* _Extracted entries_:
____

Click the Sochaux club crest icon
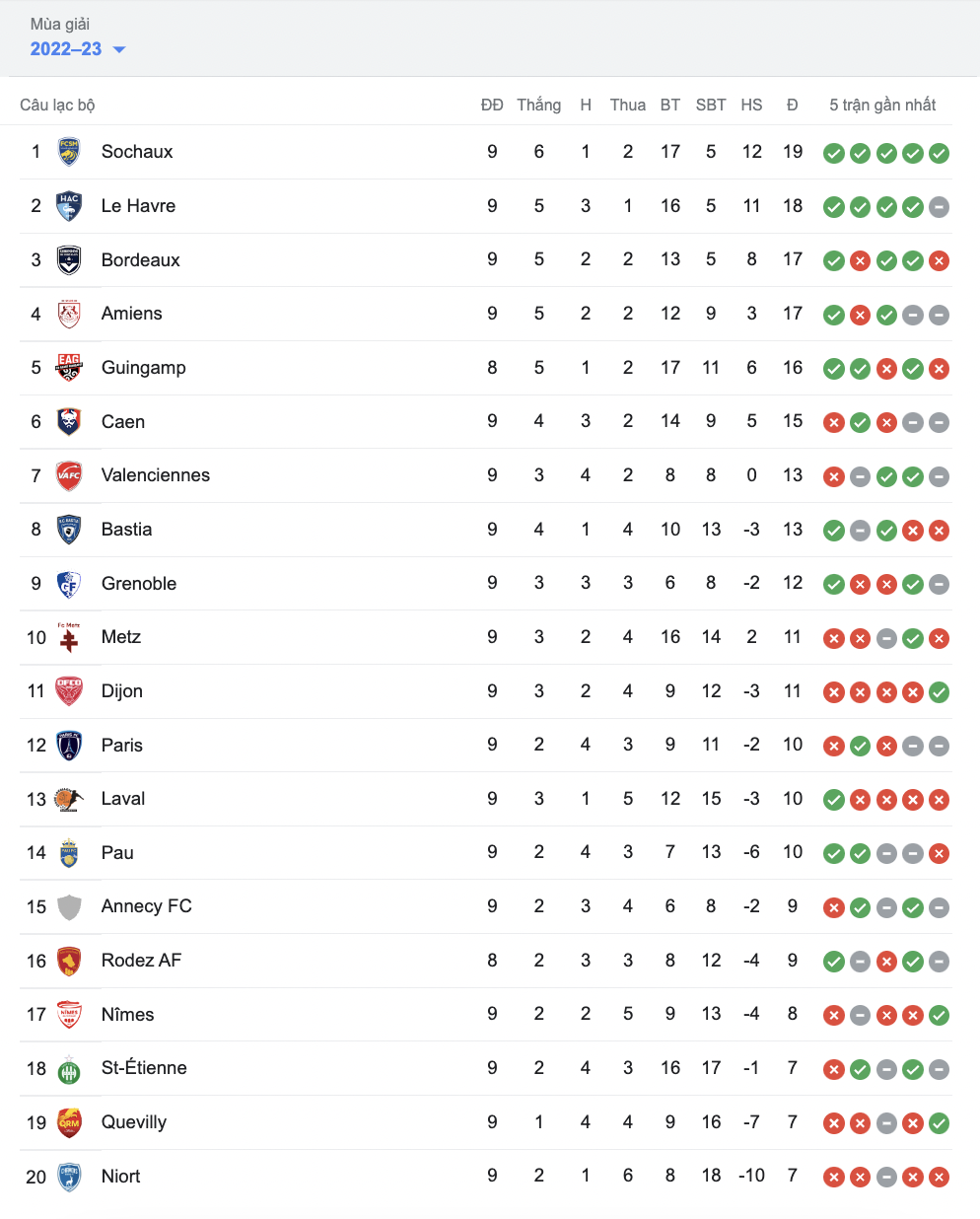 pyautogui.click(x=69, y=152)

____

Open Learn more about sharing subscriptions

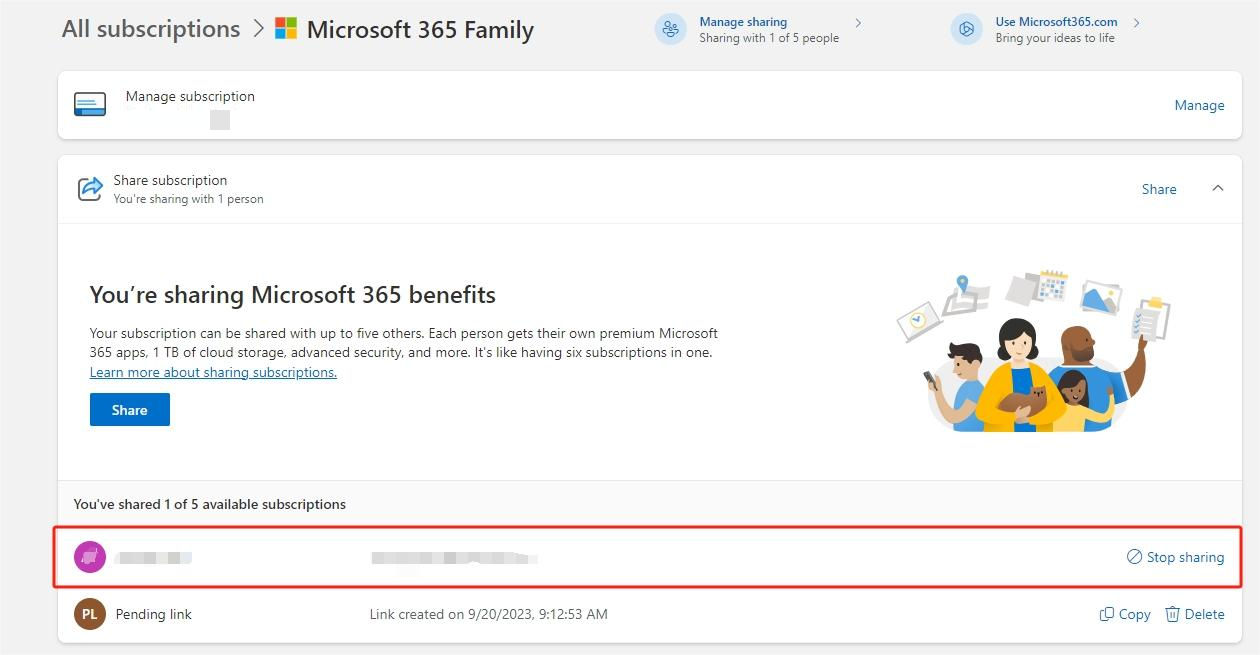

____

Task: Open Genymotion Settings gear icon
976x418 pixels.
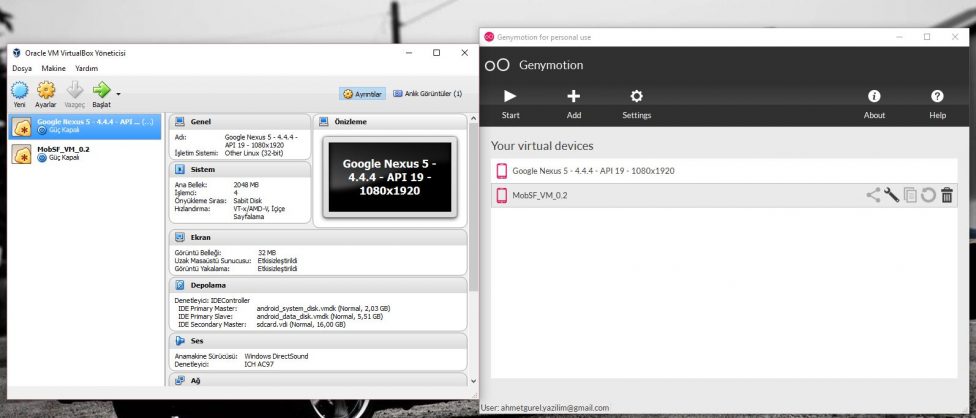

____

Go over the data and return every line that includes the word "Open".

Open Learn more about sharing subscriptions
Task: Open Genymotion Settings gear icon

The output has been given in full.